Bread Baking – Is There Such Thing as Letting Bread Rest for Too Long?

dough

I am pretty busy this week but I want to try making Augustweggli buns. The recipe says to rest the dough for 1 hour but does resting the dough a couple hours (eg. overnight) longer do anything to the dough?

Thank you

Best Answer

If you take a “fast” recipe and let it rest overnight, you will get overproofed dough. After what’s effectively eight times or more the expected time, you will have a rather yeasty tasting dough that has lost its inner structure - think of the way foam collapses after a while. It may or may not be able to do a comeback when re-kneaded, that will depend on the type of yeast you used and a few other parameters, especially the actual timing.

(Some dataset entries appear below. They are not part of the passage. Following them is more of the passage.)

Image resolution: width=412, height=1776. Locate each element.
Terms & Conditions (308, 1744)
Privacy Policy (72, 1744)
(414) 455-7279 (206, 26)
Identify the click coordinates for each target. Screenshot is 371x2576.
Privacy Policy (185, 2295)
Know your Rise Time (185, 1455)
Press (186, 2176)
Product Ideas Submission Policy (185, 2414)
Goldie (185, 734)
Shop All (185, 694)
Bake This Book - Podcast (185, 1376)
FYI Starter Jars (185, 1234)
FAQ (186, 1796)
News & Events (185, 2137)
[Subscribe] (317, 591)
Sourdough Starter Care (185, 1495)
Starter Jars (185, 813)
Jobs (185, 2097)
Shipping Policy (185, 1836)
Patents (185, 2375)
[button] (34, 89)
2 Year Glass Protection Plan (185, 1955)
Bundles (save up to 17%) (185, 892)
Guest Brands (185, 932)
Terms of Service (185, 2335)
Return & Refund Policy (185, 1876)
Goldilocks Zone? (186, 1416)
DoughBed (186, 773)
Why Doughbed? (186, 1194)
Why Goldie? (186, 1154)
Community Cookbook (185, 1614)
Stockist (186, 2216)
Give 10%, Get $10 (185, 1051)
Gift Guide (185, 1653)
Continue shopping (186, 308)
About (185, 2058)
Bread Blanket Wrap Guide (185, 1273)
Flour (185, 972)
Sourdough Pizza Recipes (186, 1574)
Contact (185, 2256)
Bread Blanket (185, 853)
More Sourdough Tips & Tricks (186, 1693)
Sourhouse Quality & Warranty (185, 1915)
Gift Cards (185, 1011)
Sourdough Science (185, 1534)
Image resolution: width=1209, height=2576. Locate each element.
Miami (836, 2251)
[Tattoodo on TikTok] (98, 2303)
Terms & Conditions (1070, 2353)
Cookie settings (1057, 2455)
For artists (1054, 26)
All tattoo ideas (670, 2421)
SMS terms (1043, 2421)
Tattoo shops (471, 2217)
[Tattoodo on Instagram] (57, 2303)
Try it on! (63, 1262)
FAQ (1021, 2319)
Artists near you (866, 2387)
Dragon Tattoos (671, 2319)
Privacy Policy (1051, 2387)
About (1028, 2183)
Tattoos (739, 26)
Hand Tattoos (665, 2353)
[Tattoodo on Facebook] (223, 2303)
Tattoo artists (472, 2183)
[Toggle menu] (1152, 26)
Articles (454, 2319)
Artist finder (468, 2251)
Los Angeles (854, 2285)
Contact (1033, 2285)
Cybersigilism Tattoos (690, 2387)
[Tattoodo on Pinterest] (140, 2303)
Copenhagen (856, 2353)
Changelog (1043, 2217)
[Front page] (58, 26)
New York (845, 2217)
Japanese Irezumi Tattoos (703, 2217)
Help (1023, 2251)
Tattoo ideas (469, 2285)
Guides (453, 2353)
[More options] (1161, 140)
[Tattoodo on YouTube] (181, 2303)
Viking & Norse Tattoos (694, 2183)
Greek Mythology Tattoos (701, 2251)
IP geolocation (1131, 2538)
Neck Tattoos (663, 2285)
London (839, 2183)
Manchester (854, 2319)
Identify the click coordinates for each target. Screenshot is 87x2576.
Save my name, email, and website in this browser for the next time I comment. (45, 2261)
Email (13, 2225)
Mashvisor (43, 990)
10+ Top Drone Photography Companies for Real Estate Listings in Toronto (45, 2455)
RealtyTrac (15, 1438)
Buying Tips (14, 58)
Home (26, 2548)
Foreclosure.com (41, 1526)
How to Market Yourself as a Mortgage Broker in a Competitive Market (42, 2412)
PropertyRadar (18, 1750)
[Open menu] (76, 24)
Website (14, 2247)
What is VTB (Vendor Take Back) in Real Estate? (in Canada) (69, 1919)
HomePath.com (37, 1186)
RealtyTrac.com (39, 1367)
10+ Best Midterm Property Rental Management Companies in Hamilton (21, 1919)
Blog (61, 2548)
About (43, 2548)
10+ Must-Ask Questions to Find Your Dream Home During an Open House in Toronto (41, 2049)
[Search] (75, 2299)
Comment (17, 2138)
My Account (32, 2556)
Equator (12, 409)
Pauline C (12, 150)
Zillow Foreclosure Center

But an overnight rest is nothing unheard of in baking - if you prepare your dough as usual but use cool ingredients instead of warm ones and significantly reduce the amount of yeast, you can let your dough rest in a cool place for hours, even longer in the fridge. If you have a very buttery dough, don’t cool it too much, or it won’t rise due to the hardened fat, choose “cool” (8-10 C) over “cold” (2-5 C)1. For an overnight rest, the flavor will stay pretty much the same, possibly less yeasty, which is desirable in my opinion. It’s the two-to-three-day (or even longer) rest that contributes to the flavor of baguette or the famous “Artisan bread in five minutes a day”.

Have fun!


1Yes, that means you will be storing it slightly in the danger zone, but it’s up to you whether you want to take the risk. Overnight on the counter is way worse, the way yeast grows faster in warm conditions is the same as for bad bacteria. Personally, I am fine with that, but for the sake of completeness, it’s worth mentioning.